Knowledge Graphs are a recent and promising incarnation of database methodologies and technology, which is attracting increasing use within domains characterized by the presence of many interconnected entities, interacting via complex dynamics.
While the convergence towards a consolidated definition has not been reached yet, underlying the different notions of KGs, there is the use of graph-based data models and systems in complex domains, where the need for handling and operationalizing specific and frequently complex domain knowledge calls for smart Knowledge Representation and Reasoning (KRR) paradigms and solutions, including logic-based reasoning, graph embeddings, graph neural networks, probabilistic reasoning, handling of uncertainty, modeling of temporal graphs, and many more.
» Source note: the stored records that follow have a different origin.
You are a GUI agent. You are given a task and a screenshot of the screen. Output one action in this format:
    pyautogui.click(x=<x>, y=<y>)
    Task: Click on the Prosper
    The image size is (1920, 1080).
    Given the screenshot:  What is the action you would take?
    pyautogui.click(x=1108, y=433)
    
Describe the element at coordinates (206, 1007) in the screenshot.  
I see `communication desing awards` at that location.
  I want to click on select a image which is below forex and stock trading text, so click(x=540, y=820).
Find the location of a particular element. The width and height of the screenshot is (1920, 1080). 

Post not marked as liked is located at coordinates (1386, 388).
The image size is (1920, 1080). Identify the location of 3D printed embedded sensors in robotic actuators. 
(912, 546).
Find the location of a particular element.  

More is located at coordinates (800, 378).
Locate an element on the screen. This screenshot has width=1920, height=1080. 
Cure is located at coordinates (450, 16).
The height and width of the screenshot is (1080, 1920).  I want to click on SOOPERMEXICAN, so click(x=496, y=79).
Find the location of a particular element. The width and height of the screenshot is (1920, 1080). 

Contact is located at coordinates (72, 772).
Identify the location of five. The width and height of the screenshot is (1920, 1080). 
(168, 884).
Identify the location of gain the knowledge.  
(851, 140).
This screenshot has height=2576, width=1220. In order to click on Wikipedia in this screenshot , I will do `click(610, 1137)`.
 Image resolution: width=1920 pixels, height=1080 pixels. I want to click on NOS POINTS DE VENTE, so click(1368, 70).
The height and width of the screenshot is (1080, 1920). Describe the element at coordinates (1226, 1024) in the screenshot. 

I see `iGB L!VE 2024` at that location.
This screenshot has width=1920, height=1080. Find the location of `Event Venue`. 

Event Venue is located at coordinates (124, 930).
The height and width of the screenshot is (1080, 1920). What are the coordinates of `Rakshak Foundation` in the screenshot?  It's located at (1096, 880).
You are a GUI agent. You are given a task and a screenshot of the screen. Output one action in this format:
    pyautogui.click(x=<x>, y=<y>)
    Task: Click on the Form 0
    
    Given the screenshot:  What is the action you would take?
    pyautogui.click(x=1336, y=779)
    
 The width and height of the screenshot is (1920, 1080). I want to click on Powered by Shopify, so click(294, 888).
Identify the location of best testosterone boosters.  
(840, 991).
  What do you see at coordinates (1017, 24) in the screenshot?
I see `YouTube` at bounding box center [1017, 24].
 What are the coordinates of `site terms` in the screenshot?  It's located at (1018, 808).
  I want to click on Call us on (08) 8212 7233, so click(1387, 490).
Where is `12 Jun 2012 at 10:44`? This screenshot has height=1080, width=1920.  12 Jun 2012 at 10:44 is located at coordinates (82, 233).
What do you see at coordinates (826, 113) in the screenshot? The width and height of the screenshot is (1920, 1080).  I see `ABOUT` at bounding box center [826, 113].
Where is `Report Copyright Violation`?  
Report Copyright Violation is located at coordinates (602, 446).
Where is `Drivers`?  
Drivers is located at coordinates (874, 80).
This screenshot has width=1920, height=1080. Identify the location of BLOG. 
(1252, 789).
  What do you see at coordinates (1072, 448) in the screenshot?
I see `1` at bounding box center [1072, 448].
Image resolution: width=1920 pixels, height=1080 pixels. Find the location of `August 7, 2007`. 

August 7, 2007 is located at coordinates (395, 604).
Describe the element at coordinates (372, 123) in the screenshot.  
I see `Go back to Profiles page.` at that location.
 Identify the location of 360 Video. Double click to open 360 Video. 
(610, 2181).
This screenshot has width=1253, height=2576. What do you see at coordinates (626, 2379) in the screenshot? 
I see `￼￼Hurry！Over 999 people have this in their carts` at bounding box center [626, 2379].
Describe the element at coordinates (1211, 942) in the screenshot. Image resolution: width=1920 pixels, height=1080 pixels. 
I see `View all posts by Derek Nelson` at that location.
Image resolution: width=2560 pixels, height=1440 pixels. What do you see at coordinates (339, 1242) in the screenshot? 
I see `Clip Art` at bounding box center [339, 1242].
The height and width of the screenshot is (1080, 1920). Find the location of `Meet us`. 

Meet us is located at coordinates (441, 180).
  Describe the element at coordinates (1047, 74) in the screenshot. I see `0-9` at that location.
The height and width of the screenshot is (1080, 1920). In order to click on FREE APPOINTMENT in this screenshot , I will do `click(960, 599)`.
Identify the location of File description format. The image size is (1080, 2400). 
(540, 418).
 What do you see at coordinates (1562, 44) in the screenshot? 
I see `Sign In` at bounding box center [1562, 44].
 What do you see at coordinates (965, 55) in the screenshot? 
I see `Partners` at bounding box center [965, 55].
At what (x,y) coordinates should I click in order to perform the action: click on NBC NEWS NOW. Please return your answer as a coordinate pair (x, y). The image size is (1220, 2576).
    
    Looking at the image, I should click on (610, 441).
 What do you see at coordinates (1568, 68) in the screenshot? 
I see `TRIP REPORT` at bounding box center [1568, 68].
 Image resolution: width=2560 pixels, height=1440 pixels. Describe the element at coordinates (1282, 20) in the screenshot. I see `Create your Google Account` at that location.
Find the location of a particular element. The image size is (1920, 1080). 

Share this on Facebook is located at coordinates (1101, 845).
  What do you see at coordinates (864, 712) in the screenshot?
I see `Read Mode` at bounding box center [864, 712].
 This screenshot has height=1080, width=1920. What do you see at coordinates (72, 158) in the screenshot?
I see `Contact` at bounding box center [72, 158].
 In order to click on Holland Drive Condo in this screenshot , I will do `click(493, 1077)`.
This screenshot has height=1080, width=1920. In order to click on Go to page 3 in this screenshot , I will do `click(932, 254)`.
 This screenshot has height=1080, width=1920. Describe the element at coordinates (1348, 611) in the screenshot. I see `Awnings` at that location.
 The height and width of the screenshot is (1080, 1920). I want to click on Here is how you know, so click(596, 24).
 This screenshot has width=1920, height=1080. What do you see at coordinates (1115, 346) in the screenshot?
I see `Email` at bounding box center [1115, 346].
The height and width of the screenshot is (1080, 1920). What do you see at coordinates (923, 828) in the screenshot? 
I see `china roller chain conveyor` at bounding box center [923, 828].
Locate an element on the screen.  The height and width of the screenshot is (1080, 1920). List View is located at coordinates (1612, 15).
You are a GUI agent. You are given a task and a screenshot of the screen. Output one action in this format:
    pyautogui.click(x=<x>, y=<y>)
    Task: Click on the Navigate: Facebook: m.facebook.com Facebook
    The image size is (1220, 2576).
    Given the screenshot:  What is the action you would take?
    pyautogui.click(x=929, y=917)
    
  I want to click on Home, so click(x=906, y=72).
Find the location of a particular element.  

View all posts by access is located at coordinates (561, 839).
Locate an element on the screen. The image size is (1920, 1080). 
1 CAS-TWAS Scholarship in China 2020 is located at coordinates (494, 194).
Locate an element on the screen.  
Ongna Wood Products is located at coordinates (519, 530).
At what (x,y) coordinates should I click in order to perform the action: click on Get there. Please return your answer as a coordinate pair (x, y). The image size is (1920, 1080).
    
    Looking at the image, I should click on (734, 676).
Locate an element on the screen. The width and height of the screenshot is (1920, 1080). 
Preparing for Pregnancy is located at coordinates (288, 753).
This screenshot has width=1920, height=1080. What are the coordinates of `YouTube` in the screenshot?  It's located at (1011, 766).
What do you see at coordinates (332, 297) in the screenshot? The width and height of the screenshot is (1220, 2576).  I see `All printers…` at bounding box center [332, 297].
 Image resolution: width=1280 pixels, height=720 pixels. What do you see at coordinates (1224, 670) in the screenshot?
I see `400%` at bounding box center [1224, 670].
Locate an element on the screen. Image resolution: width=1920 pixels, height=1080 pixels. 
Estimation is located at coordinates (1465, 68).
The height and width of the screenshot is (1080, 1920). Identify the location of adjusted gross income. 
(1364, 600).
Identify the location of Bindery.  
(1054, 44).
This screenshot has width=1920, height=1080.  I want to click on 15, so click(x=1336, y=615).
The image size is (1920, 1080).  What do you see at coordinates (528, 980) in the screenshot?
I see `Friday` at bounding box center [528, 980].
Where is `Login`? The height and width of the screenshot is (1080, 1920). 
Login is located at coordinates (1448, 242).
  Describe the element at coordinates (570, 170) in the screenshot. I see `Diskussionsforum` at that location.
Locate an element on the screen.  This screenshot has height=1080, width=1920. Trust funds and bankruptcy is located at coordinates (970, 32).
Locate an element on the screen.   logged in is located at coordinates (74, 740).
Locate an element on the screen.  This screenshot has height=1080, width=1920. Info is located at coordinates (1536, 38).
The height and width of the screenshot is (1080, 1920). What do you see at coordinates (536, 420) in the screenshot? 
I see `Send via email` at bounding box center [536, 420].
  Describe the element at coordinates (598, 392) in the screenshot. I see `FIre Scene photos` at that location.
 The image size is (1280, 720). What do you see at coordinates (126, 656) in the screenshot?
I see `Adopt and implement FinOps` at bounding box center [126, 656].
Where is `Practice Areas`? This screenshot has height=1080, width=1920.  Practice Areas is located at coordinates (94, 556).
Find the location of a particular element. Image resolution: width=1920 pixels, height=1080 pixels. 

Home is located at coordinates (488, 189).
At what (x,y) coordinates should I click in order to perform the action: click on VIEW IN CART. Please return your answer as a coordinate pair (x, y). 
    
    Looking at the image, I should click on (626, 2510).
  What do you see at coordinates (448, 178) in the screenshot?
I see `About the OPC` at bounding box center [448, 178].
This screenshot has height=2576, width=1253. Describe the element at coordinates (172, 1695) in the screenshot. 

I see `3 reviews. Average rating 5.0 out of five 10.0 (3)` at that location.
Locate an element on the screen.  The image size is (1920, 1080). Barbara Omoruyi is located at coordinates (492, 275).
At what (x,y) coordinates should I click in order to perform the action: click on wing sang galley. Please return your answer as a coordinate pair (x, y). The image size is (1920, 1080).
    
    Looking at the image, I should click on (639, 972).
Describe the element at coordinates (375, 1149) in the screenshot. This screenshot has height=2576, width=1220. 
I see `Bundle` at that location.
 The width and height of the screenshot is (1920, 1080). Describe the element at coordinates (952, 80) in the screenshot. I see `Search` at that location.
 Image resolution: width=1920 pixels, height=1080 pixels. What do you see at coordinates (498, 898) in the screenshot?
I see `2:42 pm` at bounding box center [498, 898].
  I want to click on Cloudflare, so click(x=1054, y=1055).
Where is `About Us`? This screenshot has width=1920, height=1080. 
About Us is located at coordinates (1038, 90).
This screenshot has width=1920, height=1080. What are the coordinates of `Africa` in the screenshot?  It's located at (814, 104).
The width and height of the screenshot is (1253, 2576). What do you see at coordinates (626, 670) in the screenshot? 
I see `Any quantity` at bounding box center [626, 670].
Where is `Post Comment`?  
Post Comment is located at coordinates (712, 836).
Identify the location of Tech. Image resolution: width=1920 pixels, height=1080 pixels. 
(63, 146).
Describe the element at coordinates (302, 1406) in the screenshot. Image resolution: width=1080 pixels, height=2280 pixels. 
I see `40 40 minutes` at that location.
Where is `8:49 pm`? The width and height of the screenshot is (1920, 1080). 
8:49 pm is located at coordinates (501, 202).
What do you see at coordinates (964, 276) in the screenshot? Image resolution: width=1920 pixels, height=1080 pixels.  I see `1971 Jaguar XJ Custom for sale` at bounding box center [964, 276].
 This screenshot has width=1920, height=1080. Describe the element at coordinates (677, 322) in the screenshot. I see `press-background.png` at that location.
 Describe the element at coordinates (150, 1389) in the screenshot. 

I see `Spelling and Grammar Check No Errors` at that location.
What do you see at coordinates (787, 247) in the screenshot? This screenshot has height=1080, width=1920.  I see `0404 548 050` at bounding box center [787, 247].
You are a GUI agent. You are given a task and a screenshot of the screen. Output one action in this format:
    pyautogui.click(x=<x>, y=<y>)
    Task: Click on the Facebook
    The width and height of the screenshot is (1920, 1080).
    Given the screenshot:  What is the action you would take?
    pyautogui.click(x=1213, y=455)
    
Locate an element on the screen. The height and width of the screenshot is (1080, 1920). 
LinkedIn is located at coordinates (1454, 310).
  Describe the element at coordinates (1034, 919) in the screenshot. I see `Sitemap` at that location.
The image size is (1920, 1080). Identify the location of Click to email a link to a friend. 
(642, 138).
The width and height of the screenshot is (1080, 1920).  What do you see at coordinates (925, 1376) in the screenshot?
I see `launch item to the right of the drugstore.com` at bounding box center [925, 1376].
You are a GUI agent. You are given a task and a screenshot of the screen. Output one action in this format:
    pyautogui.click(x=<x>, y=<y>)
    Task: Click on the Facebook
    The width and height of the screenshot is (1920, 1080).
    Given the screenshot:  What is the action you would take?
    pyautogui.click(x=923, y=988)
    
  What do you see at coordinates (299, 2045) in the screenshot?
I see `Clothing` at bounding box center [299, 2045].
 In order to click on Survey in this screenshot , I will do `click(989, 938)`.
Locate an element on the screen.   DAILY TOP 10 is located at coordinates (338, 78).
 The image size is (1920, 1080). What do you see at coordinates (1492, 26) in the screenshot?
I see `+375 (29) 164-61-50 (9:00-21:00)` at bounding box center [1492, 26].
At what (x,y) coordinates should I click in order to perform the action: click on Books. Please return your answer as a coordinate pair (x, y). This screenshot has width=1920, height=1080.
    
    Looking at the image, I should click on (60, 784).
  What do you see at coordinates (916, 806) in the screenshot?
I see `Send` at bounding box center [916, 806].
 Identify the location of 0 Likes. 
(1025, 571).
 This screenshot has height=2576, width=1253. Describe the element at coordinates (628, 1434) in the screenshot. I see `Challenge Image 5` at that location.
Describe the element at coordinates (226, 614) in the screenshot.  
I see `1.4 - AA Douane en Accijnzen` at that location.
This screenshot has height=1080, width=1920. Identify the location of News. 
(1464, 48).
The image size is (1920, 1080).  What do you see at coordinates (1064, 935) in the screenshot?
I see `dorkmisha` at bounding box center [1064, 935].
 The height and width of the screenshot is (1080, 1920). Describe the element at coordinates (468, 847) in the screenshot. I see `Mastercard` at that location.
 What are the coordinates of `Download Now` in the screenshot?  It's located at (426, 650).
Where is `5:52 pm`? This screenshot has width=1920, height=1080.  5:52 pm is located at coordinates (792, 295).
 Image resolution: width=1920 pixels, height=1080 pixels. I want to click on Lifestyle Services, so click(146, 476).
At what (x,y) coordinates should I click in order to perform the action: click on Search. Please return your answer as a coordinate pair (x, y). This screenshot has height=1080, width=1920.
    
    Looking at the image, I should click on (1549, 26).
Among the broad variety of fields where KGs are finding use and adoption, their impact on the economic and financial sector will be undoubtedly a long-lasting one, due to a close fit between technology and business, as witnessed by: i) the presence of large or extreme-scale stores of economic and financial data with inherent network structure; ii) the natural emergence of complex economic, financial and more in general societal network dynamics to be modeled and captured; iii) an articulated regulatory body that defines the interactions between the involved entities (e.g., the Basel III regulation, the European Central Bank legal frameworks covering many fields such as prudential supervision of credit institutions, the Investment Firm Directive, the MiFID/MiFIR and PSD2 directives, etc.).
EcoFinKG wants to reduce the distance between the database and economics/finance communities, sustaining new research-backed economic and financial applications that awarely use and demystify state-of-the-art data technology.